## [WHAT THIS TASK INVOLVES]
Beginning with the line that contains "The height and width of the screenshot is (803, 1512).", transcribe every line through the end of the entries exactly as written, and reproduce nothing else.

(Excerpts from a dataset)
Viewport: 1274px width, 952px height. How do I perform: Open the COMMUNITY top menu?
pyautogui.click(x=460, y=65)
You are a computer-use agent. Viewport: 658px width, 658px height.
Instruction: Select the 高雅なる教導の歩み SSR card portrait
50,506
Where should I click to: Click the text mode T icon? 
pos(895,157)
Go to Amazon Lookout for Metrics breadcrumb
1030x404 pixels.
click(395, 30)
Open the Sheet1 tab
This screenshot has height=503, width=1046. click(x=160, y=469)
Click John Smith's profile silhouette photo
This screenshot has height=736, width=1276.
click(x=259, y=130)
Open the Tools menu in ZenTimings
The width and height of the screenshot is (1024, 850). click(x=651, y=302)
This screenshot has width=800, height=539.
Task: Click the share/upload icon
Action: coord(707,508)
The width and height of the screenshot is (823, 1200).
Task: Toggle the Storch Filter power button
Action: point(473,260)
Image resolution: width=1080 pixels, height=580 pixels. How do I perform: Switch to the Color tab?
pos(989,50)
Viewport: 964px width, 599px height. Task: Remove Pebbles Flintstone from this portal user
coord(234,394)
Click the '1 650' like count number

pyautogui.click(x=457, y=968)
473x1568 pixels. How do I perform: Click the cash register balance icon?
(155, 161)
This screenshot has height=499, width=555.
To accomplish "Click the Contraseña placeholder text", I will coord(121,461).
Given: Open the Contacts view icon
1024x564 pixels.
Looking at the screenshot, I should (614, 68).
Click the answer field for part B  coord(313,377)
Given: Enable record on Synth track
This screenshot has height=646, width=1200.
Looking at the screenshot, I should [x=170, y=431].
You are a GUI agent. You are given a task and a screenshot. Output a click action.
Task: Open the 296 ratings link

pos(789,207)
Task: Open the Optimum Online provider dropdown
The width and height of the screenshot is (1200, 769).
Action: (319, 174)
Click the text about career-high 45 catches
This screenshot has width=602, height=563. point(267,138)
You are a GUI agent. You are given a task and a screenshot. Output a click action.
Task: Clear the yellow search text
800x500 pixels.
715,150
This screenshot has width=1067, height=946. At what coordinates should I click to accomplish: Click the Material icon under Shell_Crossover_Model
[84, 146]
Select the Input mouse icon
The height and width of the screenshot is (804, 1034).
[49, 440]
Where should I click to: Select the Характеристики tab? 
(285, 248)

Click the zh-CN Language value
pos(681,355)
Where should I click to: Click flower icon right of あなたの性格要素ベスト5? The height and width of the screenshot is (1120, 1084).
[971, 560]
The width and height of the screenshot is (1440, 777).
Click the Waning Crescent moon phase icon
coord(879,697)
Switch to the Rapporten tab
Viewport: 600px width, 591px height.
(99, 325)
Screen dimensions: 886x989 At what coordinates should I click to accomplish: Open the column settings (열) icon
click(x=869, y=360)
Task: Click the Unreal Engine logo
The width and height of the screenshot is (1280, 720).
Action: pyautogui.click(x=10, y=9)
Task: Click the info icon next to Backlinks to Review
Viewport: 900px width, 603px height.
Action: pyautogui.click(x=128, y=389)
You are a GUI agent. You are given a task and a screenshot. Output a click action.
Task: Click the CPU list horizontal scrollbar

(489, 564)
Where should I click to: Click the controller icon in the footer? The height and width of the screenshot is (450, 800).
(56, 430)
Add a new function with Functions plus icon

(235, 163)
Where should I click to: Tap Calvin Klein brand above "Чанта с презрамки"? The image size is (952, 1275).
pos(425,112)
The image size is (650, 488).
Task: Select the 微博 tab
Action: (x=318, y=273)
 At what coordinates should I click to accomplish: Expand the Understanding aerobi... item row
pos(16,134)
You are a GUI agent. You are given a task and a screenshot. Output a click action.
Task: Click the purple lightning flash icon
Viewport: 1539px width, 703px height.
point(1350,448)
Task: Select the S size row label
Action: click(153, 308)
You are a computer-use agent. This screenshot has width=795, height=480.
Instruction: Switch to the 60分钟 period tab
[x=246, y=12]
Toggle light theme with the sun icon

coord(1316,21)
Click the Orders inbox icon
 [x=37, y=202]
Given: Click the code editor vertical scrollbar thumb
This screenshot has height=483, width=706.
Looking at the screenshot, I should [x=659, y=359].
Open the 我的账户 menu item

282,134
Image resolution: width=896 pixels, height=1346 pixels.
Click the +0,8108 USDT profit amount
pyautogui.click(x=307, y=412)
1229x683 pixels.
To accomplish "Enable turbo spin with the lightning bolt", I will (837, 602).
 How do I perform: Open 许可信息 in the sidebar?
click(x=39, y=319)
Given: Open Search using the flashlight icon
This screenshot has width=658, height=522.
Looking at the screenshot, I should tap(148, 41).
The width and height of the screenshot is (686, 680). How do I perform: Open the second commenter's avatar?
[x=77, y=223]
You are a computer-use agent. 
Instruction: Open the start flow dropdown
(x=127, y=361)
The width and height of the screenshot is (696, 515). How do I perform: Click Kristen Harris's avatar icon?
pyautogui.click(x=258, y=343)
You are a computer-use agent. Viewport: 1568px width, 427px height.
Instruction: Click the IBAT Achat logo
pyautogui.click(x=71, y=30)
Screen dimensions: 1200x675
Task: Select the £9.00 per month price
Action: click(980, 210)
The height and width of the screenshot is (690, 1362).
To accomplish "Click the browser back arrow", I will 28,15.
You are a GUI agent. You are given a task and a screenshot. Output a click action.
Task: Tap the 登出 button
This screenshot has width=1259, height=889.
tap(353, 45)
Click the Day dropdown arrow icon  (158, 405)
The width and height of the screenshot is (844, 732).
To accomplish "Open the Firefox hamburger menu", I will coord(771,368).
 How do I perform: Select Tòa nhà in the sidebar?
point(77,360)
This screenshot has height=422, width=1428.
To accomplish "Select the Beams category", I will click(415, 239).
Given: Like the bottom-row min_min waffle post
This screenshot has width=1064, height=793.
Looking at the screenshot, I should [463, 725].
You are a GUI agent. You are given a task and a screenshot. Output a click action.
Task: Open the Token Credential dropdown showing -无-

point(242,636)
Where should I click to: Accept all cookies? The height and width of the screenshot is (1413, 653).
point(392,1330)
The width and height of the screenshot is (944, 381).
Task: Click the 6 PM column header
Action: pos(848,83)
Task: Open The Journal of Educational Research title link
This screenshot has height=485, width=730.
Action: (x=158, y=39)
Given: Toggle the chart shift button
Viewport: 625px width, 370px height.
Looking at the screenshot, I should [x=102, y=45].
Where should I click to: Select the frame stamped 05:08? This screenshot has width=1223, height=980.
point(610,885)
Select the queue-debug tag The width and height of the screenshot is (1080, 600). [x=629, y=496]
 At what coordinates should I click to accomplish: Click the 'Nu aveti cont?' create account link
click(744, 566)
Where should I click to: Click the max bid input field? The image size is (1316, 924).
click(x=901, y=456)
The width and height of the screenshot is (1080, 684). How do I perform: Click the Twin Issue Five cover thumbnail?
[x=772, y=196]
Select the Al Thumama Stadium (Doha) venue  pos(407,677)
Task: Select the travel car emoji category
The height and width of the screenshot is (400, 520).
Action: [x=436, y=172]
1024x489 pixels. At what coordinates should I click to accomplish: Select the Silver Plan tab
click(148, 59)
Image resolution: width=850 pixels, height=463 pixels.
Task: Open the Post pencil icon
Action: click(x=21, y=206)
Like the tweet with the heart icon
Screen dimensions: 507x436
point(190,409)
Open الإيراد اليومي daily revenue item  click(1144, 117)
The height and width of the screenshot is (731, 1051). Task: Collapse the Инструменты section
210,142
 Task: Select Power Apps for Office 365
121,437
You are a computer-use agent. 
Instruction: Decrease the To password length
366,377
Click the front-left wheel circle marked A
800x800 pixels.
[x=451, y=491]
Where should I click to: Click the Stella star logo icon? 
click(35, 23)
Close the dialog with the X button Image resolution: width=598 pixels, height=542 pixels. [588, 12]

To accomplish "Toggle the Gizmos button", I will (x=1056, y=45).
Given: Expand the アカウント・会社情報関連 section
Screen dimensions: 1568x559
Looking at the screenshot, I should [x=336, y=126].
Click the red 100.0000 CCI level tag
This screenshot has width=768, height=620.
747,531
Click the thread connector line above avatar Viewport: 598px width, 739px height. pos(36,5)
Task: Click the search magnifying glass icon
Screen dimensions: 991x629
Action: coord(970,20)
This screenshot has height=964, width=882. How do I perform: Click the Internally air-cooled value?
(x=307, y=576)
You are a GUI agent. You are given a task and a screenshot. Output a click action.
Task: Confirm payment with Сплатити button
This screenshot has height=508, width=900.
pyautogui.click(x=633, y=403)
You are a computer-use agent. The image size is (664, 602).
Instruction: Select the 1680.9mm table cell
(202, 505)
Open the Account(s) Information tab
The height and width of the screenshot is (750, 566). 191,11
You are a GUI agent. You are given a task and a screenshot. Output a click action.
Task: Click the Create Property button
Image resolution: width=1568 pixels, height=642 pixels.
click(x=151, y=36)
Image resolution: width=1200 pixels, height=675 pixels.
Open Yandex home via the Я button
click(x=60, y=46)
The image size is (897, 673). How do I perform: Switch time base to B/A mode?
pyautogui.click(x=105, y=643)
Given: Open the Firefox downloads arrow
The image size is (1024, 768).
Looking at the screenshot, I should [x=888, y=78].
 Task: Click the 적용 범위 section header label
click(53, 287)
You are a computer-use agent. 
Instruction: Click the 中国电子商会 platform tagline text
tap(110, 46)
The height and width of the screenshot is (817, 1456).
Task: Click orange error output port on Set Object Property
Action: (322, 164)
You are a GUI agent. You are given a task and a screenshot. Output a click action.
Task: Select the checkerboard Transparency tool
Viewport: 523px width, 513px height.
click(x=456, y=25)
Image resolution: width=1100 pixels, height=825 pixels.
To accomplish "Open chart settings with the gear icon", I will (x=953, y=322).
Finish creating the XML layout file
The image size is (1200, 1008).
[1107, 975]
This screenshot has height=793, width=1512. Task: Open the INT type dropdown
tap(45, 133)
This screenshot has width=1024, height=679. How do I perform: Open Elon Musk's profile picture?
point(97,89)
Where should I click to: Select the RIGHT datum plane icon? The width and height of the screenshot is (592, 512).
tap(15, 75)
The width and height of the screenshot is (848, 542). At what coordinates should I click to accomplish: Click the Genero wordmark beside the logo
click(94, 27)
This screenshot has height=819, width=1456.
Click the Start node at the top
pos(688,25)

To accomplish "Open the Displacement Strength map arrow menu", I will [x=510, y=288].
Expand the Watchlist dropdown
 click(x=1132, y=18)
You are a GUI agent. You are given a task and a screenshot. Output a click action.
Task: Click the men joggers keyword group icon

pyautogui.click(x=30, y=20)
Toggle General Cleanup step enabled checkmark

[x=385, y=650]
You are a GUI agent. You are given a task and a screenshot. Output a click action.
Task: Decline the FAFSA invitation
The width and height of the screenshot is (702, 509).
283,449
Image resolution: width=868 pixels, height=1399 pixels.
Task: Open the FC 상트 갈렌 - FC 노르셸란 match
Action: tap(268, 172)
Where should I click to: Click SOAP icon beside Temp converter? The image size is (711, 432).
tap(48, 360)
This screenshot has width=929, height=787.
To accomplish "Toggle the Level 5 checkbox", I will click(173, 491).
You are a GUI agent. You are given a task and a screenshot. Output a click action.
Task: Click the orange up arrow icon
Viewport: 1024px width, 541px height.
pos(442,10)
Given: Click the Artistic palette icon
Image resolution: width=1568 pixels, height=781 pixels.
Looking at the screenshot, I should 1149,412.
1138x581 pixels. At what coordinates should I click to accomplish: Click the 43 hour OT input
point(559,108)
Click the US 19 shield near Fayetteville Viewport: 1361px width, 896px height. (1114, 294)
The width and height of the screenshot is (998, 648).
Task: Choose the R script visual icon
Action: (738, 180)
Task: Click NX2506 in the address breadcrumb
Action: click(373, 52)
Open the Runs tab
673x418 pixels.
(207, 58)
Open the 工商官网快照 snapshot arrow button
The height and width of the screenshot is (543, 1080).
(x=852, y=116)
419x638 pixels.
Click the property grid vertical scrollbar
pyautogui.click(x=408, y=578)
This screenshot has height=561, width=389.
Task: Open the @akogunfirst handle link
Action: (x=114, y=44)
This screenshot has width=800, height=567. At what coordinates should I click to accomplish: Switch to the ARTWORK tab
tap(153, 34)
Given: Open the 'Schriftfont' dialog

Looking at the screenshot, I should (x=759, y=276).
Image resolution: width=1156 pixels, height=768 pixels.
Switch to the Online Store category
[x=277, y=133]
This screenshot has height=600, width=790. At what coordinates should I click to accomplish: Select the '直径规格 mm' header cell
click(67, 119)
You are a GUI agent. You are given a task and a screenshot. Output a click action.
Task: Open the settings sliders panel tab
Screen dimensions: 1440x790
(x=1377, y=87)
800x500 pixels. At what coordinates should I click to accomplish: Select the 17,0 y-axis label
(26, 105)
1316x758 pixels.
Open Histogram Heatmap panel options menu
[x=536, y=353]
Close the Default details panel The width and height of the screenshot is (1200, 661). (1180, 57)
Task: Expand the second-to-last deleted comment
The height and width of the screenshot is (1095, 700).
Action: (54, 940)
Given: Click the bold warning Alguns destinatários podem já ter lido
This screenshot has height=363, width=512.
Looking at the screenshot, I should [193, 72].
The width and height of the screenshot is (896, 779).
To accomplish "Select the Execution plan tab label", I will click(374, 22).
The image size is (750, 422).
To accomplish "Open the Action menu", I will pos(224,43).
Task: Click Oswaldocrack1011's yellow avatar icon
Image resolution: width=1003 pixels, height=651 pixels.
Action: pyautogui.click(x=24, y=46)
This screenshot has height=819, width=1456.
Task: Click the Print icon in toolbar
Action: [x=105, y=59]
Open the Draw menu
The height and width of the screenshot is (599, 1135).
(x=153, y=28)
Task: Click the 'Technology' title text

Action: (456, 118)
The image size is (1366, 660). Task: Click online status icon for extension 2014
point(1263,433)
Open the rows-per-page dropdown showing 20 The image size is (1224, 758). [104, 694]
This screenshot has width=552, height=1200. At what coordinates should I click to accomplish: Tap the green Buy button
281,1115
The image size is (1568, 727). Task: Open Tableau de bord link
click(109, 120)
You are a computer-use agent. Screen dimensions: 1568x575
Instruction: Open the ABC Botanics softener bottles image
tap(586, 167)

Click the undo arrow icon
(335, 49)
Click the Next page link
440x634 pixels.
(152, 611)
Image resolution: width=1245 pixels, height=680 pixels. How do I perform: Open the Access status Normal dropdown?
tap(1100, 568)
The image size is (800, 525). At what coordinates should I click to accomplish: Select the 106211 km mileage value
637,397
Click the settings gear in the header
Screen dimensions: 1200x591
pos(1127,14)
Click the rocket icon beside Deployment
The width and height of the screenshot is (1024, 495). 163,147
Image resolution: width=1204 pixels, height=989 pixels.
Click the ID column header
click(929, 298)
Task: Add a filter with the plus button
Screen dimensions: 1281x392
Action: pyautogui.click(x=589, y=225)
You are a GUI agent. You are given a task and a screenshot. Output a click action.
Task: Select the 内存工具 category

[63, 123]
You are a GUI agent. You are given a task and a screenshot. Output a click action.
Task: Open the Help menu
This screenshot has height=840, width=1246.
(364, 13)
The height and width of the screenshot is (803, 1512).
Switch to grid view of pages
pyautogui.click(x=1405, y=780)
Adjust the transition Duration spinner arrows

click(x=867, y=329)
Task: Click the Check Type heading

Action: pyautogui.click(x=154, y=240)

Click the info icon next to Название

## [TASK OUTPUT]
The height and width of the screenshot is (803, 1512).
Switch to grid view of pages
pyautogui.click(x=1405, y=780)
Adjust the transition Duration spinner arrows

click(x=867, y=329)
Task: Click the Check Type heading

Action: pyautogui.click(x=154, y=240)

Click the info icon next to Название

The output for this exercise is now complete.